MONTRÉAL — Alors que la victoire de l’élection présidentielle américaine semble assurée à la démocrate Hillary Clinton, ce sont les résultats au Congrès qui donneront le ton de ses premières années au pouvoir, selon le chercheur Rafael Jacob.

Le politologue de la Chaire Raoul-Dandurand croit que le républicain Donald Trump ne peut tout simplement pas gagner, même si Mme Clinton peut avoir été quelque peu affectée par la réouverture de l’enquête de la police fédérale sur ses courriels.

Mais ce ne sera peut-être pas une victoire spectaculaire, indique M. Jacob. Il estime que Mme Clinton récoltera au moins 272 grands électeurs «dans le pire cas» — il en faut 270 pour remporter la présidence — et au maximum 347.

Ce serait donc moins que Barack Obama en 2008, lorsqu’il avait gagné 365 votes. Le résultat de Mme Clinton se rapprochera probablement du scrutin de 2012, alors que le président sortant avait récolté 332 votes.

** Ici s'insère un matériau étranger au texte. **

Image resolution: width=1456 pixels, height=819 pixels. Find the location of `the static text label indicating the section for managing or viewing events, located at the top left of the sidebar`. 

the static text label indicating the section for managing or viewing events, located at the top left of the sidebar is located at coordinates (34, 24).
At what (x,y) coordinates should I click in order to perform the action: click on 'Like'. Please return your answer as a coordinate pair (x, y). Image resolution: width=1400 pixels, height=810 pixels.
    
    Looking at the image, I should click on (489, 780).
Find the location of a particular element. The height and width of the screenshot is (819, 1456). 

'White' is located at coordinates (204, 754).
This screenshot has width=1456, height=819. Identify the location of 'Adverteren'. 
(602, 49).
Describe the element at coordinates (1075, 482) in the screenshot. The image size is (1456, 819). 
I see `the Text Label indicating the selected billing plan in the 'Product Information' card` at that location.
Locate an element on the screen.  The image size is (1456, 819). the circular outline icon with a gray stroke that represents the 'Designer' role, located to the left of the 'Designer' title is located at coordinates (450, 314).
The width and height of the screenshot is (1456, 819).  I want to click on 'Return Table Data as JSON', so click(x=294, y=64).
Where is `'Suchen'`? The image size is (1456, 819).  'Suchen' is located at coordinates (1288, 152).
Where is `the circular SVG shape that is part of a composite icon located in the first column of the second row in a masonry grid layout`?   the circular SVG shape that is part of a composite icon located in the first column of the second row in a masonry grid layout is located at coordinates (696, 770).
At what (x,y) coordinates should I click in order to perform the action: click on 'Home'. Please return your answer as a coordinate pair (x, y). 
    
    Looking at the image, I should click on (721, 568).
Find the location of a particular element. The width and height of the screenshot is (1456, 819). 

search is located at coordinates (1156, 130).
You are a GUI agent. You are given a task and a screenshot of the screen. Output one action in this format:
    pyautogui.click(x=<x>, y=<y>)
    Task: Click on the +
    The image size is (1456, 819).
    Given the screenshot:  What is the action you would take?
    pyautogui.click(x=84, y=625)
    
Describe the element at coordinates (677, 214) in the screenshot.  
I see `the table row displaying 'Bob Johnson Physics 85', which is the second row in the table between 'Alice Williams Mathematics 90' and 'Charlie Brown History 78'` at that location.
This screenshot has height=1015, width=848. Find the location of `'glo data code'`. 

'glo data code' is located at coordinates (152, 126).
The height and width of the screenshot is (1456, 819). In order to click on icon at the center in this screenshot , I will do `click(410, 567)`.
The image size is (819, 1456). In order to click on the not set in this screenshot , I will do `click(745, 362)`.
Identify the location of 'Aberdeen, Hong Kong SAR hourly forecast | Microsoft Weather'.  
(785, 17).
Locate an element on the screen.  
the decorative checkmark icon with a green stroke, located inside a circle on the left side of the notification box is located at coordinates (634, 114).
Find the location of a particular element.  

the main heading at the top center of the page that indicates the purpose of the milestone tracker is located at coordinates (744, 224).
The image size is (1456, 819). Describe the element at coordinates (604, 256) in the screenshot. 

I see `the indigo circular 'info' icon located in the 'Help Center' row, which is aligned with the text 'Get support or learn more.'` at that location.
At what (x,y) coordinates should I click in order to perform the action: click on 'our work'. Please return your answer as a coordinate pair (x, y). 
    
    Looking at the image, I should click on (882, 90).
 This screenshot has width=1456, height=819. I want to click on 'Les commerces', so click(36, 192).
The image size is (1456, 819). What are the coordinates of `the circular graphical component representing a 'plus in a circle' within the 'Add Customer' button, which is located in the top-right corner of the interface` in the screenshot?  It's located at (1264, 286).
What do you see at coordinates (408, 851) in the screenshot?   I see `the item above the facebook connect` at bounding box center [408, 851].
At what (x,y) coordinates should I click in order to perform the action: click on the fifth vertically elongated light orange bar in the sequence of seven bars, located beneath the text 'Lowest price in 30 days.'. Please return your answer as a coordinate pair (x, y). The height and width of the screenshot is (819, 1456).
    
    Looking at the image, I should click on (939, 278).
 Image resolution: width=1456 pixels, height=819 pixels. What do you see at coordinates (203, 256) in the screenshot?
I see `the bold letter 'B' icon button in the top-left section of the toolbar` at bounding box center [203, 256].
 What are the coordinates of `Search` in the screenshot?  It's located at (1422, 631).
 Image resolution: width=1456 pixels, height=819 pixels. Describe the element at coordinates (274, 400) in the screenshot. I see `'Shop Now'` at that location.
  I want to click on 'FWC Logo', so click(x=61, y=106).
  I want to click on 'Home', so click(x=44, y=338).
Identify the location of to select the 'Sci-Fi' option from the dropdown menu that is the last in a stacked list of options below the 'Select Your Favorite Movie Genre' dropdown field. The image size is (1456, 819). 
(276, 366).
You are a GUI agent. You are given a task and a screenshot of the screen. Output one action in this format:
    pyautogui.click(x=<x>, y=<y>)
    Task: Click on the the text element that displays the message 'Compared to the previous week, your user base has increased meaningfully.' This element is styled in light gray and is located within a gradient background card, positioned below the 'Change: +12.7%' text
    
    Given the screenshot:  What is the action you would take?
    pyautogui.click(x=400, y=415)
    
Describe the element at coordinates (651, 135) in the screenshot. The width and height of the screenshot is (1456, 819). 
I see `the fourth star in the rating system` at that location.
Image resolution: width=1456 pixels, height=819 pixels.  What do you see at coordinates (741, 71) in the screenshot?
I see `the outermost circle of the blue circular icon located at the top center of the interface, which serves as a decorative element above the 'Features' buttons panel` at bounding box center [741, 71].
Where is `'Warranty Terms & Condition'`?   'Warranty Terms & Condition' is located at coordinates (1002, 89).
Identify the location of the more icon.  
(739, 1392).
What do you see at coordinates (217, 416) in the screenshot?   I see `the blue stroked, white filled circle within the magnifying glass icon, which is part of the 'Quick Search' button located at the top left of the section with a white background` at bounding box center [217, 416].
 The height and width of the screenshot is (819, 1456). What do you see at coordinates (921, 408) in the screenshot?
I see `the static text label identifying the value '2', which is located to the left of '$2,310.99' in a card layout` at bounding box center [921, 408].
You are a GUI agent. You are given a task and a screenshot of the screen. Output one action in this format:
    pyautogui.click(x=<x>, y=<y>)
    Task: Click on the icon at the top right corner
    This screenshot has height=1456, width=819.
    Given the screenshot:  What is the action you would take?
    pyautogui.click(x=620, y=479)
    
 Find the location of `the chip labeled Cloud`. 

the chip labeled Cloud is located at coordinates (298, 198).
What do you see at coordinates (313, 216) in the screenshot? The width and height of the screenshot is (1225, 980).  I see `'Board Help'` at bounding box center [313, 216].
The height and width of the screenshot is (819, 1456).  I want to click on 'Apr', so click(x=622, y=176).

Or, il reste deux courses importantes à surveiller: la Chambre des représentants et le Sénat, qui sont tous deux contrôlés par les républicains actuellement. Si les démocrates réussissent à renverser la tendance, surtout au Sénat, ils pourraient beaucoup aider Mme Clinton pendant sa présidence.

Le parti qui contrôle le Sénat a le pouvoir de nomination, de mise à l’agenda et d’enquête. Ainsi, avec un Sénat contrôlé par les démocrates, Hillary Clinton aura plus de facilité à nommer des juges à la Cour suprême et dans les autres cours fédérales.

«S’il y a une chose pour laquelle l’élection présidentielle de cette année est importante, c’est ça», a souligné M. Jacob.

Actuellement, il y a un siège vacant à la Cour suprême — celui d’Antonin Scalia, un juge conservateur. Barack Obama avait suggéré le nom du juge modéré Merrick Garland, mais le Sénat à majorité républicaine a refusé de se réunir pour confirmer sa nomination avant l’élection.

Deux autres juges du plus haut tribunal du pays sont aujourd’hui âgés de 80 ans et plus — la libérale Ruth Bader Ginsburg a 83 ans et le modéré Anthony Kennedy a 80 ans — ce qui ouvre la porte à d’autres potentielles nominations dans les prochaines années.

Ensuite, avec un Sénat majoritairement démocrate, Hillary Clinton pourrait arriver à mieux imposer ses propositions législatives.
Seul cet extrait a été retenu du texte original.